Saturday, March 01, 2008

Quiet Week


How have you been? I’m just fine. The whole month of February went mostly in home activities. Since January there has been lots of snow and I have been out shovelling more times than I care to count for. It has been cold too, so add firewood to the snow business. Right now the world is blue outside, it is slowly getting dark but would you believe it is almost six in the evening. The days are so much longer already. The sun has been a frequent visitor during the past week, sunny and bright days and beautiful starry nights. I am alone at home if you don’t count the furry friends. It always amazes me how different the world is when all alone. There is so much room for my own thoughts and I can follow them and hear them so clearly. And really, most of them do make sense.

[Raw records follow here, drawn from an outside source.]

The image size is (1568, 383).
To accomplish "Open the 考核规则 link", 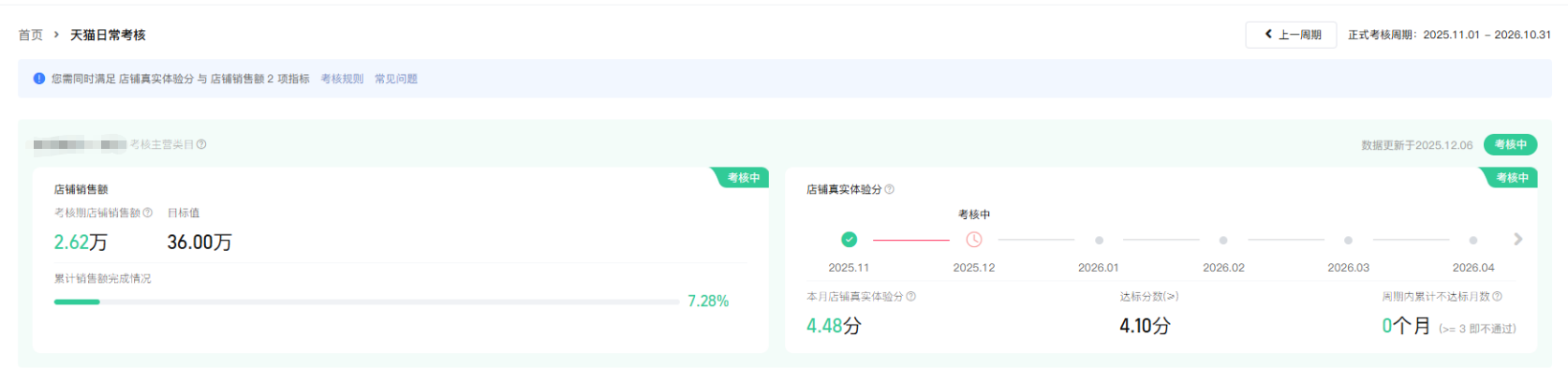I will (x=342, y=79).
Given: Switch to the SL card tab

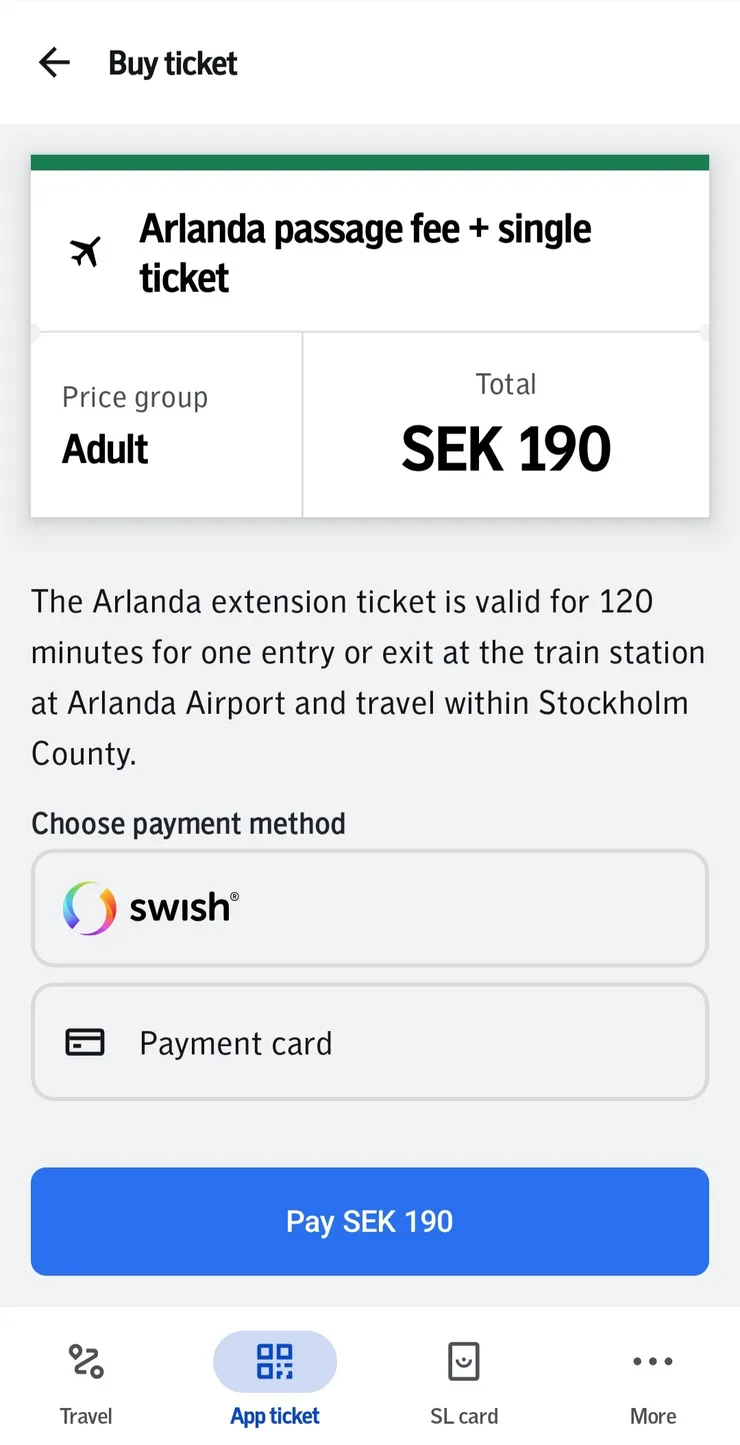Looking at the screenshot, I should pos(463,1416).
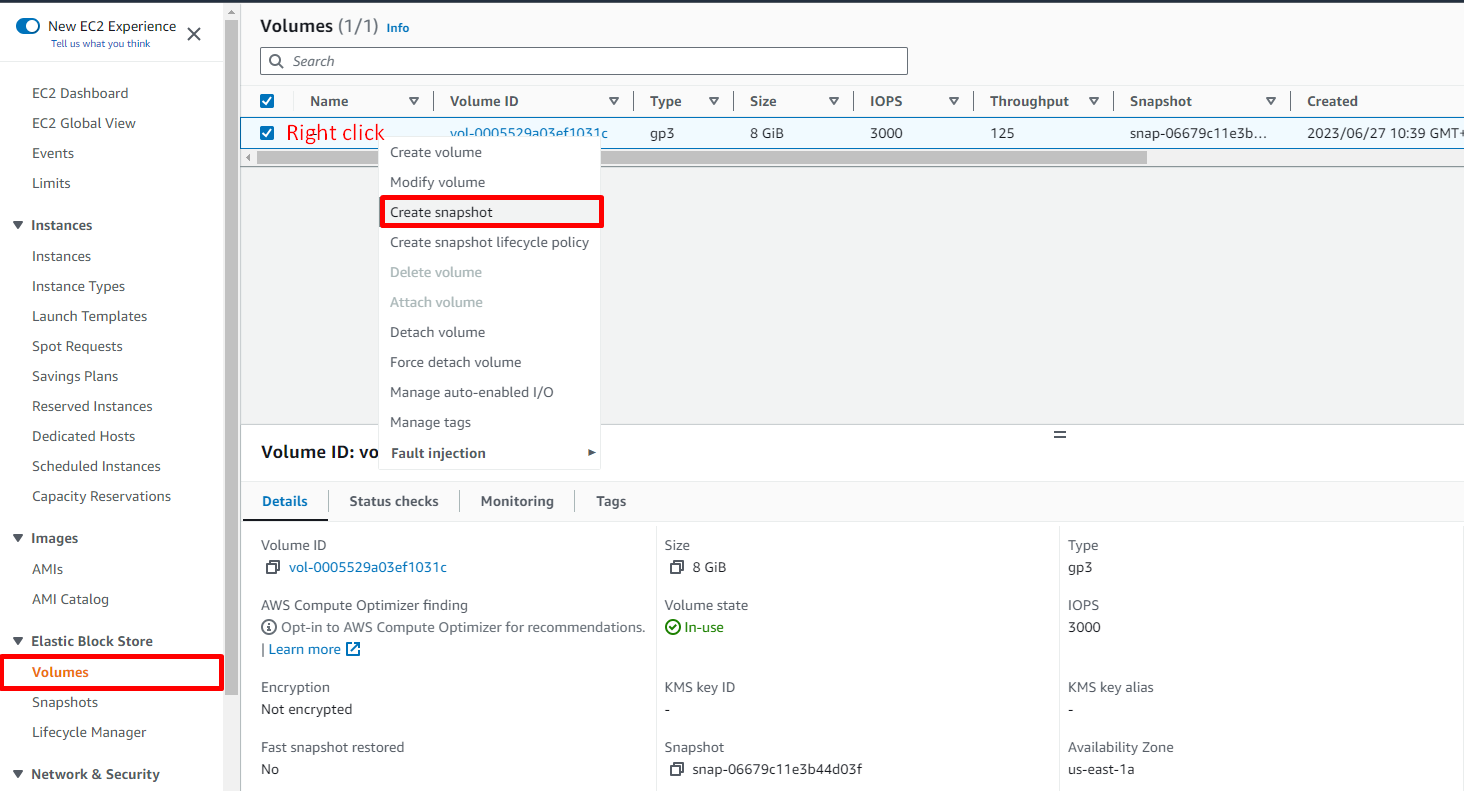Close the sidebar with the X icon
Viewport: 1464px width, 791px height.
pos(194,34)
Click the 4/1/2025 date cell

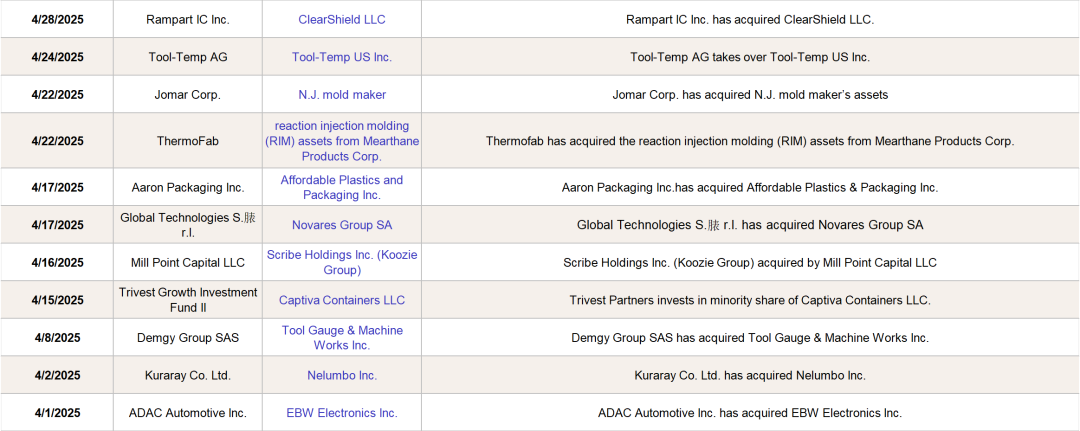(57, 413)
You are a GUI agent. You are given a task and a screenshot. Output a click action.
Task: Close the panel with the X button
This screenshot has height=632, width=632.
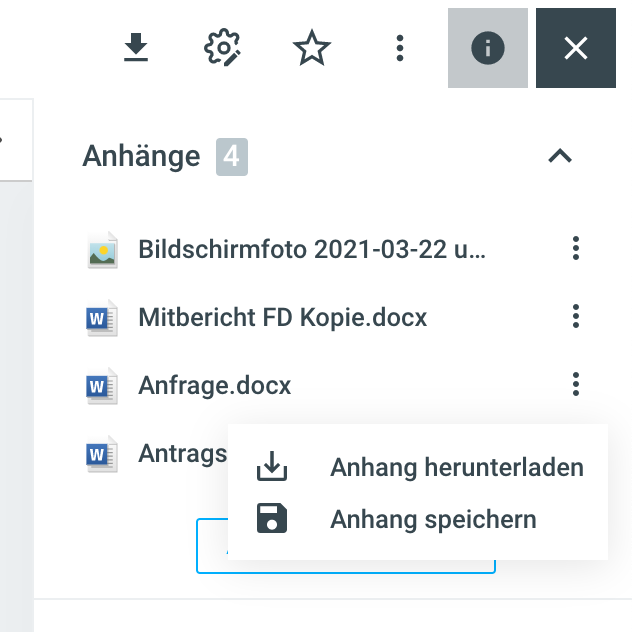click(575, 48)
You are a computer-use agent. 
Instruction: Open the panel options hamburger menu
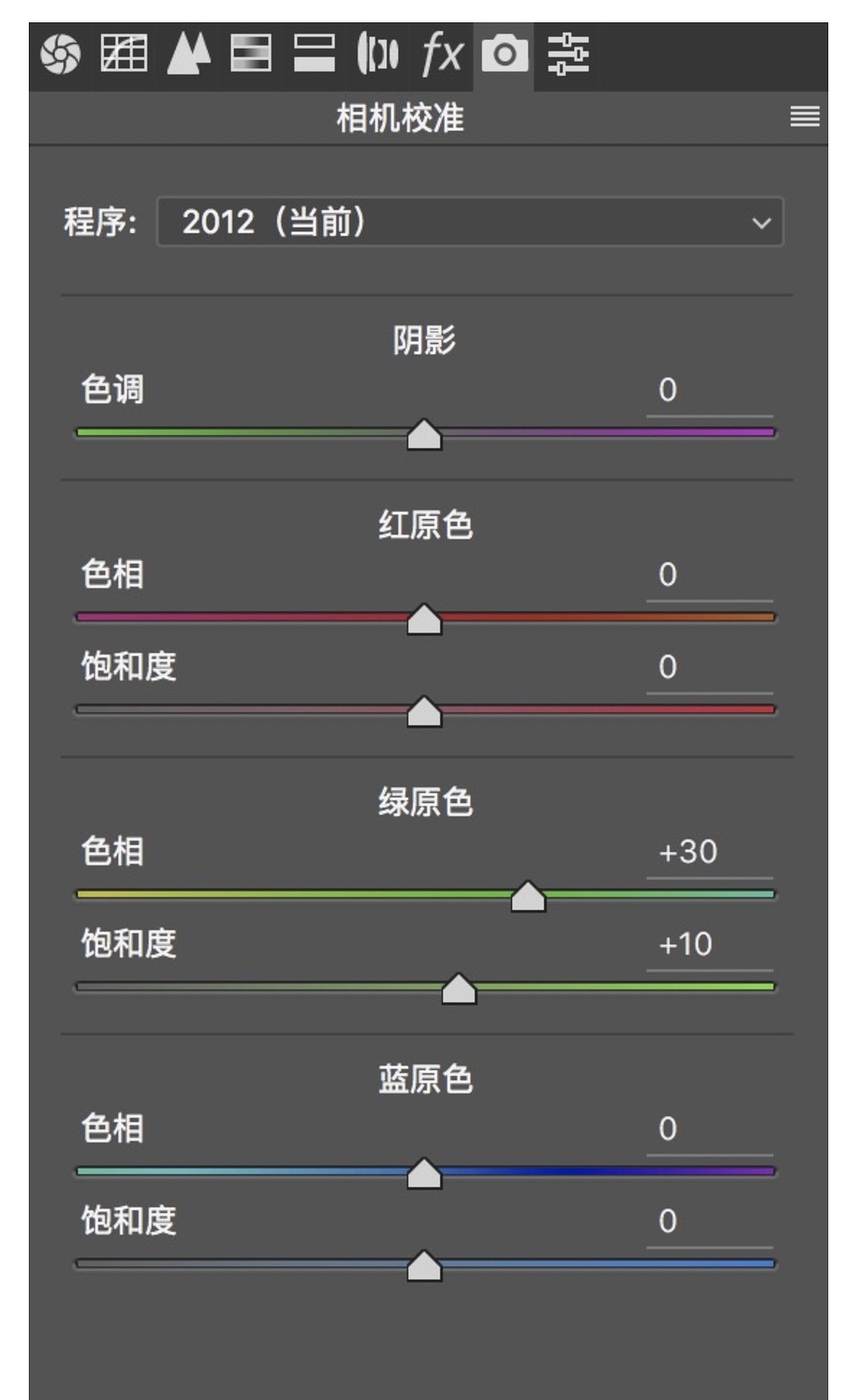click(x=804, y=118)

The family left yesterday and I get to enjoy this quietness for more than a week. I don’t have big plans for this week. Well, I have this one big plan, to take time and not haste in anything; even when doing the very little things, like putting boots on when going outside or preparing meal for myself or the dogs or the cat. For once I intend not to be in any kind of hurry.

I have knitted a little bit. (Is it knit or knitted? If I recall correctly from the grammar book from some! years ago, it could be both… but every time I write knitted, I feel I am doing something wrong.) Some time ago I started Anne’s Moth Shawl and I have finished it. It is absolutely lovely, it is light and airy and the lace is beautiful. I wish you could feel it. I know I must be quite alone in this crowd and am a bit afraid to tell you this, but I don’t enjoy knitting with these light mohair yarns (kidsilk haze or similar). The outcome is exquisite but the process is not enjoyable. The yarn is too light and it gets static in this cold and dry climate and it clings and flies and just does not seem to behave in a nice and quiet manner. Well, the yarn does have diva qualities and maybe that is the reason it is so difficult to tame but as said, the outcome is heavenly. I will take pictures when it is not too cold for the camera outside.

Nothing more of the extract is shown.